2011-09-05 Thread Ian Grody

On Monday 05 September 2011 17:51:47 Andy Smith wrote:
 Hi Benjie,
 
 On Mon, Sep 05, 2011 at 05:24:51PM +0100, Benjie Gillam wrote:
  One thing to mention with IPv6 is that the namespace is /FAR/ larger than
  IPv4 (10^29 times as big, roughly), so internet wide scans will no
  longer be feasible based solely on incrementing IP addresses (they could
  filter it down by only the assigned IP addresses though, but that's
  still a pretty large namespace). [At 1 American trillion (10^12)
  addresses per second it would take ~10^19 years to scan the entire
  namespace, vs just 72 minutes for IPv4.]

 
 You still have to publish addresses of hosts in the DNS and places
 like that.
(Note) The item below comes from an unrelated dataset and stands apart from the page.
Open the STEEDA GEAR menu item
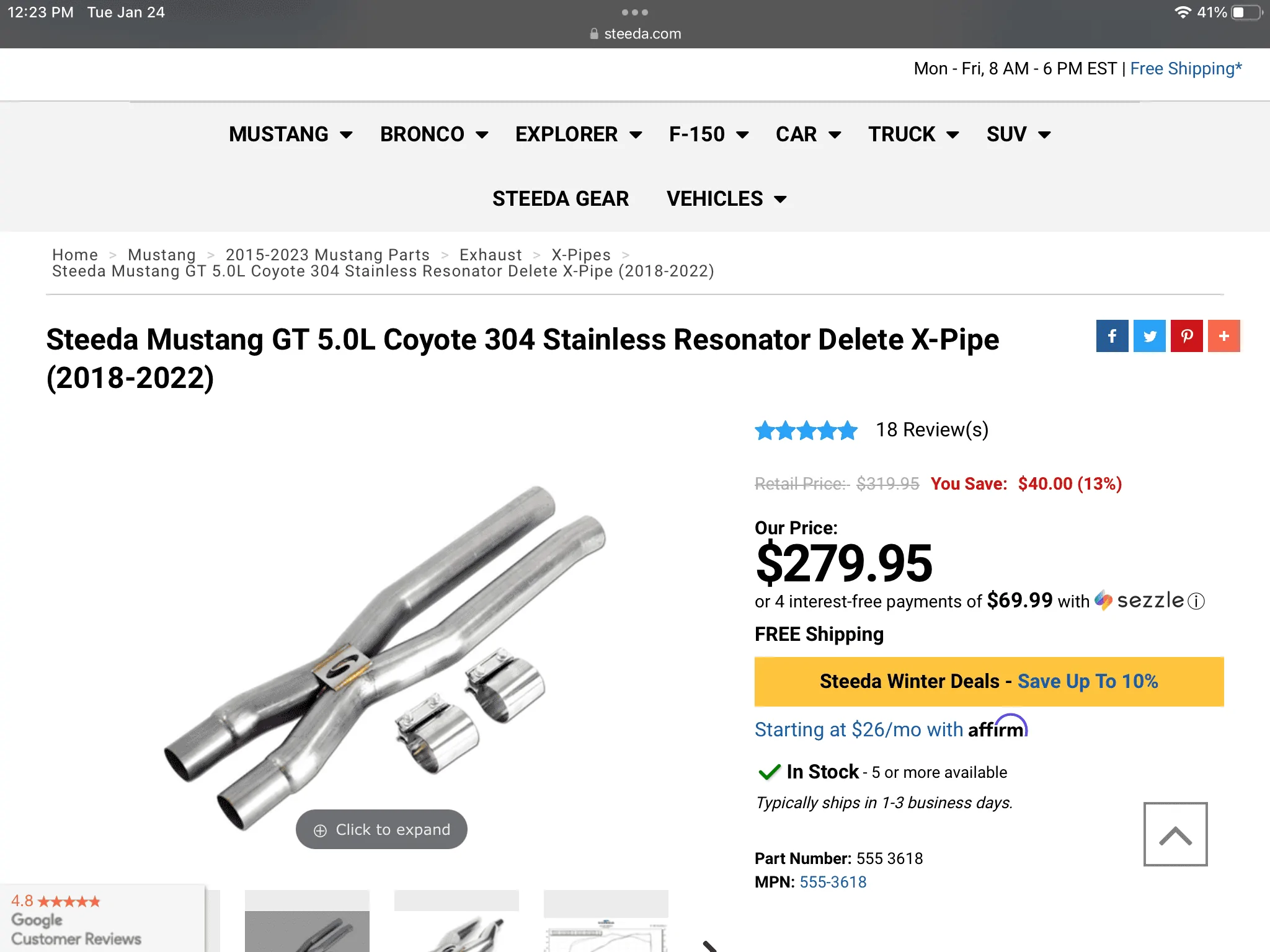This screenshot has height=952, width=1270. tap(561, 198)
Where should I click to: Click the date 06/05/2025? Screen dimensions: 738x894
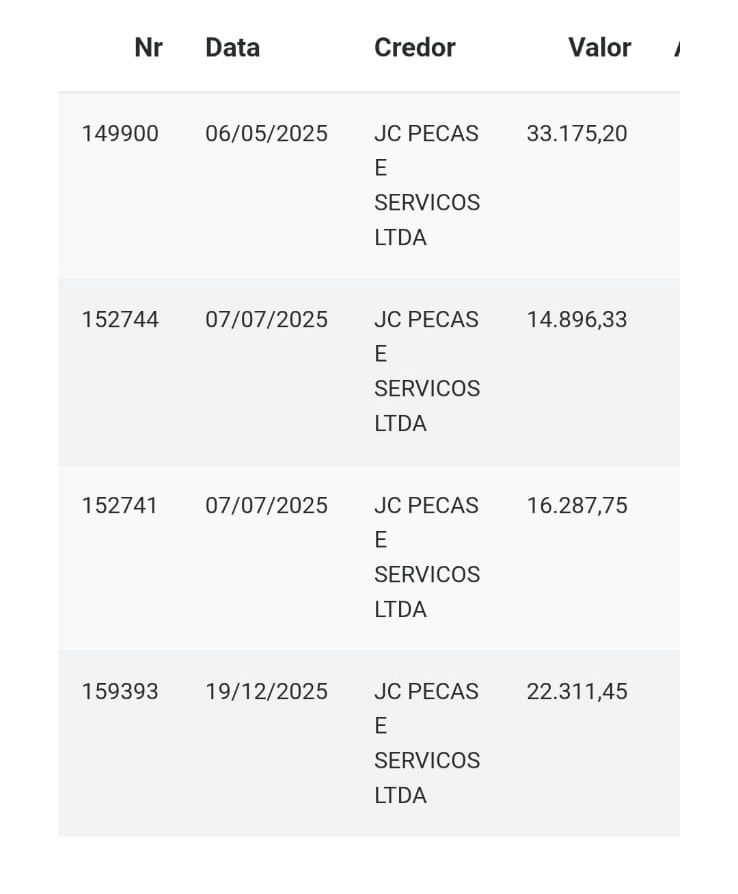point(266,133)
I don't believe scanning will die out with IPv6, it will
 just need to be more focused.

Indeed it will, although, there are already techniques using Neighbour 
Discovery and other tricks of the trade to fine active IP6 hosts within a 
scope.

 
 Cheers,
 Andy


Once an attacker has an IP, or even a route in which to send traffic in hopes 
it 
will be sent to your network (If you get a /27 from your ISP on IP4, and only 
use the first 4 IP's, even sending traffic to any of the other unused ones will 
still be sent down your line.) - Same applies in IPv6.

Bombard the unused IP's with traffic still floods your connection, even if 
something is responding to it or not. Most routers will host-unreach in this 
situation, causing upload saturation too.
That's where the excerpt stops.